MOVIE REVIEW : ‘THE HIT’: THE FUN IS IN THE TELLING
Some of the greatest delights in a lifetime of movie-going have come from what were considered “small” films, and “The Hit” (opening Friday at the Cineplex) is unequivocally one of those.
Actually, small has come to have a deprecatory tone, but such films are exactly as long as they need to be, and perfectly formed. From “Songwriter” all the way back to “The Small Back Room” (and that was 1949), from “Reuben, Reuben” to “Cutter’s Way,” these are the films that linger longest--sleeve-tuggers, the sort of movie you feel impelled to tell friends about.
For the record:
12:00 AM, Apr. 20, 1985 FOR THE RECORD
Los Angeles Times Saturday April 20, 1985 Home Edition Calendar Part 5 Page 8 Column 3 Entertainment Desk 1 inches; 18 words Type of Material: Correction
“The Hit” opened Friday at the Fine Arts, not the Beverly Center Cineplex, as reported in Thursday’s Calendar review of the film.

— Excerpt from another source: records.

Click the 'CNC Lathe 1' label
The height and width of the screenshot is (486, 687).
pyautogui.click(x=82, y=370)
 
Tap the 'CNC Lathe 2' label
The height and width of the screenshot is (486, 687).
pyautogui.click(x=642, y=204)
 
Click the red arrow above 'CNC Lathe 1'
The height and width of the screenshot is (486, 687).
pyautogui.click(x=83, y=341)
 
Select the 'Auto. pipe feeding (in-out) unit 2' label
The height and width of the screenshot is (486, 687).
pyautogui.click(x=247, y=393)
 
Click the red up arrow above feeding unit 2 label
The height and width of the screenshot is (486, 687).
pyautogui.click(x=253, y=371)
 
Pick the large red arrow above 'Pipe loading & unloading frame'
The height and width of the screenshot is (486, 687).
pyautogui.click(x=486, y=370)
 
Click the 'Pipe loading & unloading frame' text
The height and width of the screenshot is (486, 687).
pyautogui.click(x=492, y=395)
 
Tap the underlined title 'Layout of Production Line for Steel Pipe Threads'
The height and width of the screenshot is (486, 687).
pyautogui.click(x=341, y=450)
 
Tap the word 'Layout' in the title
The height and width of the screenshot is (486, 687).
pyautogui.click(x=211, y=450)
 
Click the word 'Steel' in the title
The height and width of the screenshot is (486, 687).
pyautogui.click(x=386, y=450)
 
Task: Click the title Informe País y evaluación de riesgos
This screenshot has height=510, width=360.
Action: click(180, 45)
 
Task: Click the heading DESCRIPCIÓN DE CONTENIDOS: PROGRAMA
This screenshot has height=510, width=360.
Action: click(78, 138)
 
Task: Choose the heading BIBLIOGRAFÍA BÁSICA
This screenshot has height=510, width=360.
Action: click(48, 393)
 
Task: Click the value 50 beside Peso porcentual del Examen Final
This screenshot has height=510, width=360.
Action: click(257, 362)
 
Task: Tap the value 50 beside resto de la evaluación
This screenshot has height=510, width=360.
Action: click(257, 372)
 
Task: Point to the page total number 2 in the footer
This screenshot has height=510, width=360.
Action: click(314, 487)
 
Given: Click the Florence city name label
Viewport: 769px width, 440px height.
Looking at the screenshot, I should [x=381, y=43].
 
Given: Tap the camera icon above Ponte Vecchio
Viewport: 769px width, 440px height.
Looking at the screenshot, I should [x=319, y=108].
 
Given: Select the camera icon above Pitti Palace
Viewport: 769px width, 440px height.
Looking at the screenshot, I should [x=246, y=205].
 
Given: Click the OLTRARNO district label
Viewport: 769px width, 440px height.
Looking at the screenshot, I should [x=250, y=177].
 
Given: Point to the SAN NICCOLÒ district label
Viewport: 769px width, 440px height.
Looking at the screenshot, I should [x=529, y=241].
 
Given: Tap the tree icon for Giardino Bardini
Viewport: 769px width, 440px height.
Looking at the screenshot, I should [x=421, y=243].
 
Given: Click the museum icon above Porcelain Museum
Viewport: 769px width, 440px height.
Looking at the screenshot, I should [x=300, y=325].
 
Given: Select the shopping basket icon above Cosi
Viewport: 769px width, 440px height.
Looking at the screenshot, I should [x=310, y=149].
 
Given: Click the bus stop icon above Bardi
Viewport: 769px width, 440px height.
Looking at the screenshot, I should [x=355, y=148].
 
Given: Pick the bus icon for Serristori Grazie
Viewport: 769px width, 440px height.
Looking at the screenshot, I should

The premise in “The Hit” is hardly new: The gang member-turned-informer whose day of reckoning finally comes. However, the telling is all, and you aren’t five minutes into the film before it is clear that British director Stephen Frears (“Gumshoe”) has a fine, strong personal style--a mixture of visual audacity and a lovely sensitivity with his actors.
He begins with a brilliant cast, in top form. Terence Stamp, thinner now, gray-haired, his face even more attractive with its unquestioned mileage than it was when he was the angelic Billy Budd, is Willie Parker. We see Willie before and after his infamous testimony, and he undergoes a marked change--growing from flashy hood to a man at peace with the world, and at peace even with what he knows is inevitable.
The man who comes to pick up Willie in his tranquil Spanish village and take him to Paris and a particularly nasty retribution is Braddock (John Hurt)--smart, quiet, efficient and emotionless. He’s the exact opposite of his partner, Myron (Tim Roth), a young, punk bully eternally out of his depth, who hasn’t passed a useful thought through his small brain in a decade or so.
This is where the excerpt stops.